START
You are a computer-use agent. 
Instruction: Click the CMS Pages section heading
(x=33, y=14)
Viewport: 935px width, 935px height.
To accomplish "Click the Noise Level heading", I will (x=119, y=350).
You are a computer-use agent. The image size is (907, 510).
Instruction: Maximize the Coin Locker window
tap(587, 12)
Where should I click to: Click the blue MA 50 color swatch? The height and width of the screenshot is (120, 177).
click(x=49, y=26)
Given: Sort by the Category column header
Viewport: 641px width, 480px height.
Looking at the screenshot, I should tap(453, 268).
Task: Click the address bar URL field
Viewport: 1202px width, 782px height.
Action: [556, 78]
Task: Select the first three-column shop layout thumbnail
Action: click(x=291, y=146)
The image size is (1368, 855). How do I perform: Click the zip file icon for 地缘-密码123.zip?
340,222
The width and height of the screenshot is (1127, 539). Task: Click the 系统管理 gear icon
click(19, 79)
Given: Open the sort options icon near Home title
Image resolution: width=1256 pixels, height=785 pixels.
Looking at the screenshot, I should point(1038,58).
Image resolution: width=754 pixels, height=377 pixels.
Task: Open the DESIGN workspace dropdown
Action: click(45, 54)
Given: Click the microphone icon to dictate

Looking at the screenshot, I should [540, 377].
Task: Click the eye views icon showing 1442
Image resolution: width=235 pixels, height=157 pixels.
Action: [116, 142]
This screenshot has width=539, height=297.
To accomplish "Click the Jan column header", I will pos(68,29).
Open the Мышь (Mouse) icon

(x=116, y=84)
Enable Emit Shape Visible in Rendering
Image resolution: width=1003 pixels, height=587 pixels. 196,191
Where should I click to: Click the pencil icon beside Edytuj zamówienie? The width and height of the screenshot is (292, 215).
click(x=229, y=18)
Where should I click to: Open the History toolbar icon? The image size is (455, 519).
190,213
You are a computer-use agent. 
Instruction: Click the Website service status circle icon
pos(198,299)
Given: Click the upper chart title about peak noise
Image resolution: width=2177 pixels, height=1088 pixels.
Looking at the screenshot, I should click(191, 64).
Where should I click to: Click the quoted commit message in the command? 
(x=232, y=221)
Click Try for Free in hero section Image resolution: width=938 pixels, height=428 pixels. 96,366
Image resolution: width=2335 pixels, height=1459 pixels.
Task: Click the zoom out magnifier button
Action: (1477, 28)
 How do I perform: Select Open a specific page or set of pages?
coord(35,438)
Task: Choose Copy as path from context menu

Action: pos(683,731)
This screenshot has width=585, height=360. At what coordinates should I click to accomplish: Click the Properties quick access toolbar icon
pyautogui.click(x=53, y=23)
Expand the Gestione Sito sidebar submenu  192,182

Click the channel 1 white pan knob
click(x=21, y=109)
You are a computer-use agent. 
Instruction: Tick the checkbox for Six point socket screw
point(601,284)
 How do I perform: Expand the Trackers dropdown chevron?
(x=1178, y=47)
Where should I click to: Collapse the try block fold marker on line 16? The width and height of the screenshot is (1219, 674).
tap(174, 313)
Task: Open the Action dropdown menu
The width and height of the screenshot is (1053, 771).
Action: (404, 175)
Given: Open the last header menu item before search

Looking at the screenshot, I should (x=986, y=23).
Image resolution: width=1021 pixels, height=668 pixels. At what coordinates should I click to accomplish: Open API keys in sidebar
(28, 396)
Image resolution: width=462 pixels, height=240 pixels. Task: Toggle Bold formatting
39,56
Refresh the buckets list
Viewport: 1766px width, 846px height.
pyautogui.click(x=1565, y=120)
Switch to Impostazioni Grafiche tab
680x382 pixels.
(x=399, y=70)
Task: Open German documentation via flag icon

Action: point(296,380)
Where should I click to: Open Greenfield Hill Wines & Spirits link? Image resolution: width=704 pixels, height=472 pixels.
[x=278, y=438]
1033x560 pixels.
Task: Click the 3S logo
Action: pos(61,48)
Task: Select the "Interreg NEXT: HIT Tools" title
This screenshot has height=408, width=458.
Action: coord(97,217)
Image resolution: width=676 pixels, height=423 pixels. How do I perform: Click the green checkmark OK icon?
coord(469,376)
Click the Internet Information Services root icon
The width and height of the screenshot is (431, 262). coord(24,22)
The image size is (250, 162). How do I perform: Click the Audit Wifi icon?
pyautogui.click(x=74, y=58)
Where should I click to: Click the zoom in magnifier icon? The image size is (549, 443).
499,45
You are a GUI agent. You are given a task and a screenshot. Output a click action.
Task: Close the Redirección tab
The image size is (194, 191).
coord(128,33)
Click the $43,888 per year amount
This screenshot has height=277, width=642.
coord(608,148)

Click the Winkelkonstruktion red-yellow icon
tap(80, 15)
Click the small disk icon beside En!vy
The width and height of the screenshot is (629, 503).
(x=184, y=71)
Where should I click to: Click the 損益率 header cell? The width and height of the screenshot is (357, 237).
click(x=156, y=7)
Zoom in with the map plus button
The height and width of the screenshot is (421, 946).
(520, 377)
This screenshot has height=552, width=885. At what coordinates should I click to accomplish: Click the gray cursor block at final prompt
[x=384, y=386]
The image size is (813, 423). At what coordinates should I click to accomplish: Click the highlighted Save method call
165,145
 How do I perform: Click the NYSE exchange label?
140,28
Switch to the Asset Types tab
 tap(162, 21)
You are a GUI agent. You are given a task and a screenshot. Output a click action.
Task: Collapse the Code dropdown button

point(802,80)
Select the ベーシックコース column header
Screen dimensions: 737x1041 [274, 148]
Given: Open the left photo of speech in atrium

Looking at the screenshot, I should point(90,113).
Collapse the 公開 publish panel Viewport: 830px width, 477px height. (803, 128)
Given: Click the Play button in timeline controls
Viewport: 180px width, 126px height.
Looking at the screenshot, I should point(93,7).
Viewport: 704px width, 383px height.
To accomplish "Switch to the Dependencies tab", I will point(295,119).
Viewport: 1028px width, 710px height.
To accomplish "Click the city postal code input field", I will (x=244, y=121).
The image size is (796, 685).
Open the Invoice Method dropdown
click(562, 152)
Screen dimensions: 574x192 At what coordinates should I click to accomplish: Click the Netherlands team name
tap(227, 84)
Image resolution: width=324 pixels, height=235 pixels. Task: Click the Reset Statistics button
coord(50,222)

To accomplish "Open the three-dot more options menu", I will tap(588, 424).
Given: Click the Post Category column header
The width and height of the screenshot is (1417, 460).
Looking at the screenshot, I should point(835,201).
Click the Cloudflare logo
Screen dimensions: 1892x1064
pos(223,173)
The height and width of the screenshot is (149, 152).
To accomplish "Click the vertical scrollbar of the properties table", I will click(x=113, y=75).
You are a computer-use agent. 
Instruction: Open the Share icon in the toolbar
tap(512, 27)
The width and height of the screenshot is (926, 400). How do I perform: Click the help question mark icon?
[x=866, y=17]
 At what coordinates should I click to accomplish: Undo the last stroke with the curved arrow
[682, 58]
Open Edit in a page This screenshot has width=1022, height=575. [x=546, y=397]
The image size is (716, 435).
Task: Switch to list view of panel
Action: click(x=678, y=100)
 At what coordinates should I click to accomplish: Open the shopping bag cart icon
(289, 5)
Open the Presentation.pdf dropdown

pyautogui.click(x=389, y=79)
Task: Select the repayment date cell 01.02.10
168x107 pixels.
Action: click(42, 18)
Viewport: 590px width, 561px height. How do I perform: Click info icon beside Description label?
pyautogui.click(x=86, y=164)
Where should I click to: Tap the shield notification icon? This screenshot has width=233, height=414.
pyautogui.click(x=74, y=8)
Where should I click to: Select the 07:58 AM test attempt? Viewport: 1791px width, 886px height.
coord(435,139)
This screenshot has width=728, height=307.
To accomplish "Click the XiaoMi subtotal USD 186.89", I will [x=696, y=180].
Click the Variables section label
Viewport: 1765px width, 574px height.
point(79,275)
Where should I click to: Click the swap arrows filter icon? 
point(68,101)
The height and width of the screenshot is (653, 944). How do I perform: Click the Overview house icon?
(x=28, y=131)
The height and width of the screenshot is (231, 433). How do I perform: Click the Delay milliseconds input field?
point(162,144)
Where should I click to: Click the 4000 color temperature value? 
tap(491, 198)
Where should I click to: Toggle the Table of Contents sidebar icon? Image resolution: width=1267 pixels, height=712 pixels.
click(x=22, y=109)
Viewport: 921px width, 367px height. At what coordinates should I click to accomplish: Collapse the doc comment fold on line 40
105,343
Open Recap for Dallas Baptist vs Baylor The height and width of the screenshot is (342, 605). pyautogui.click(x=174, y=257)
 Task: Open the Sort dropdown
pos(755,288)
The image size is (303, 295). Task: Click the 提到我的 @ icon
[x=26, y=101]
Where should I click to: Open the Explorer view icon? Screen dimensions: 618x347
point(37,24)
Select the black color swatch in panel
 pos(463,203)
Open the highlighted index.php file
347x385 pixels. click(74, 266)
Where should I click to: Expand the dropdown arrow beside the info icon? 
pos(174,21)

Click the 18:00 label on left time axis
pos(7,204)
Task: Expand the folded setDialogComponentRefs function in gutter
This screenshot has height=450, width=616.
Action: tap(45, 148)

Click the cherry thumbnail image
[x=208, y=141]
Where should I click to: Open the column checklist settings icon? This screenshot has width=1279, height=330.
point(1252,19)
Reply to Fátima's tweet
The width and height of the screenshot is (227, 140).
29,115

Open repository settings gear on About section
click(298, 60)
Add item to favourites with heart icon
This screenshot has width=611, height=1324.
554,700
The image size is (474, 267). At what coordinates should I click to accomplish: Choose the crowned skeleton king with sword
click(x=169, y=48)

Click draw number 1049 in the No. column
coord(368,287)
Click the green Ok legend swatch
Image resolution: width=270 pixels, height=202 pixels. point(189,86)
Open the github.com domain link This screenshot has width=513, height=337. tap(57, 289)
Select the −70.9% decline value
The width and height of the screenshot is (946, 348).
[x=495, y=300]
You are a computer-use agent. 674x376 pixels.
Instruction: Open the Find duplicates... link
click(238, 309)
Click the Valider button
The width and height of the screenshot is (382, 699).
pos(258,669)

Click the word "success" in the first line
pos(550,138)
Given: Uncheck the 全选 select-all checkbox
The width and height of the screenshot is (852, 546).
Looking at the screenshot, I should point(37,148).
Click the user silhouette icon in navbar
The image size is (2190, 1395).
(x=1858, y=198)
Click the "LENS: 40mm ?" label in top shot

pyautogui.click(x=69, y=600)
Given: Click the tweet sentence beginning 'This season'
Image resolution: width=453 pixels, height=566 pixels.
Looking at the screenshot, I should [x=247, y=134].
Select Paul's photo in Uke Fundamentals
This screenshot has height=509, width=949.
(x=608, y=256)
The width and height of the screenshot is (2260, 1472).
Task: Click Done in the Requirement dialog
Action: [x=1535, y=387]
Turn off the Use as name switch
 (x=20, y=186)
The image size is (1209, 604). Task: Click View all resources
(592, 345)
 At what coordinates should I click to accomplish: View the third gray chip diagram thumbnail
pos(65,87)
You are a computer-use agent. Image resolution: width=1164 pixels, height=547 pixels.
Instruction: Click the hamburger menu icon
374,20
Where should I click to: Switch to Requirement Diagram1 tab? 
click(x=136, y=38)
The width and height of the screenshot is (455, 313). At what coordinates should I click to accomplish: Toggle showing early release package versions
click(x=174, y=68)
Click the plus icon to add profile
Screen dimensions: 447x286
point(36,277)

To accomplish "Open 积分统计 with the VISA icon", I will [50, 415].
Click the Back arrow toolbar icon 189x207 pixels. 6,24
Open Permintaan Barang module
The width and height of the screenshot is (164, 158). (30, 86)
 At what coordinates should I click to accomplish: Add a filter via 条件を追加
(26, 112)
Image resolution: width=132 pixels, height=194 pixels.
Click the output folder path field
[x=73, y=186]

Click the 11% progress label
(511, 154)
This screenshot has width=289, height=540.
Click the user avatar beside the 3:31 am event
END
AIM OF THE EXERCISE:
Write out the rows starting at the line containing "The image size is (474, 267)." and ending at the line containing "coord(368,287)", copying them character for character.

RESULT OF THE TASK:
The image size is (474, 267). At what coordinates should I click to accomplish: Choose the crowned skeleton king with sword
click(x=169, y=48)

Click draw number 1049 in the No. column
coord(368,287)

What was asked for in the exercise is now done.